→ Task instructions: Nothing is to be left out; print all the entries exactly.

[Collected data entries]

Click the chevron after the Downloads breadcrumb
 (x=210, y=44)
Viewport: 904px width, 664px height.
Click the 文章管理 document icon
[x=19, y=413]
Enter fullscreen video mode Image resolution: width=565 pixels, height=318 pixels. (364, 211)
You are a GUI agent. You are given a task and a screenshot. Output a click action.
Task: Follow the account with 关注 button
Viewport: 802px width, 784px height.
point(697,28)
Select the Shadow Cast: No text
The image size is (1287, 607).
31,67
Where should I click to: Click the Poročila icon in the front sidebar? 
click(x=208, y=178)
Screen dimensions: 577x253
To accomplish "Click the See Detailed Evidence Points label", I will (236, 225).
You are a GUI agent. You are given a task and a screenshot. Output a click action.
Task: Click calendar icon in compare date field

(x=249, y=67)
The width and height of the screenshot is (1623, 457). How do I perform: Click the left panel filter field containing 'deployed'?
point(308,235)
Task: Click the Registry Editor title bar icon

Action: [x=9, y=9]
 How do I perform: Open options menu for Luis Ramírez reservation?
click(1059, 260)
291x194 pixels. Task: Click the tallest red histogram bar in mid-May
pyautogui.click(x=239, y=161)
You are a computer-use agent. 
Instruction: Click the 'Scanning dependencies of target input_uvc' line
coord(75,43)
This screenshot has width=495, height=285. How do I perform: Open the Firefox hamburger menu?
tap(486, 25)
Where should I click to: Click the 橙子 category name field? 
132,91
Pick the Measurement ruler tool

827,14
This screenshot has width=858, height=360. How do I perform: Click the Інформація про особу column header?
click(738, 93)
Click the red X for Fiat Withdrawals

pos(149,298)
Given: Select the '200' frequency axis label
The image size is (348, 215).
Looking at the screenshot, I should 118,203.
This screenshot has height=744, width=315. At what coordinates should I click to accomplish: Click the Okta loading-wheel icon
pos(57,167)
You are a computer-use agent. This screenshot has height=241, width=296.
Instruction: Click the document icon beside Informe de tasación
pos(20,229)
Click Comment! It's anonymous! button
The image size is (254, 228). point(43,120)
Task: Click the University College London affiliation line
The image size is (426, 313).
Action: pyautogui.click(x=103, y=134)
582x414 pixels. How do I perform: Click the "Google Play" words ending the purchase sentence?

→ Response to the task:
Click the chevron after the Downloads breadcrumb
 (x=210, y=44)
Viewport: 904px width, 664px height.
Click the 文章管理 document icon
[x=19, y=413]
Enter fullscreen video mode Image resolution: width=565 pixels, height=318 pixels. (364, 211)
You are a GUI agent. You are given a task and a screenshot. Output a click action.
Task: Follow the account with 关注 button
Viewport: 802px width, 784px height.
point(697,28)
Select the Shadow Cast: No text
The image size is (1287, 607).
31,67
Where should I click to: Click the Poročila icon in the front sidebar? 
click(x=208, y=178)
Screen dimensions: 577x253
To accomplish "Click the See Detailed Evidence Points label", I will (236, 225).
You are a GUI agent. You are given a task and a screenshot. Output a click action.
Task: Click calendar icon in compare date field

(x=249, y=67)
The width and height of the screenshot is (1623, 457). How do I perform: Click the left panel filter field containing 'deployed'?
point(308,235)
Task: Click the Registry Editor title bar icon

Action: [x=9, y=9]
 How do I perform: Open options menu for Luis Ramírez reservation?
click(1059, 260)
291x194 pixels. Task: Click the tallest red histogram bar in mid-May
pyautogui.click(x=239, y=161)
You are a computer-use agent. 
Instruction: Click the 'Scanning dependencies of target input_uvc' line
coord(75,43)
This screenshot has width=495, height=285. How do I perform: Open the Firefox hamburger menu?
tap(486, 25)
Where should I click to: Click the 橙子 category name field? 
132,91
Pick the Measurement ruler tool

827,14
This screenshot has width=858, height=360. How do I perform: Click the Інформація про особу column header?
click(738, 93)
Click the red X for Fiat Withdrawals

pos(149,298)
Given: Select the '200' frequency axis label
The image size is (348, 215).
Looking at the screenshot, I should 118,203.
This screenshot has height=744, width=315. At what coordinates should I click to accomplish: Click the Okta loading-wheel icon
pos(57,167)
You are a computer-use agent. This screenshot has height=241, width=296.
Instruction: Click the document icon beside Informe de tasación
pos(20,229)
Click Comment! It's anonymous! button
The image size is (254, 228). point(43,120)
Task: Click the University College London affiliation line
The image size is (426, 313).
Action: pyautogui.click(x=103, y=134)
582x414 pixels. How do I perform: Click the "Google Play" words ending the purchase sentence?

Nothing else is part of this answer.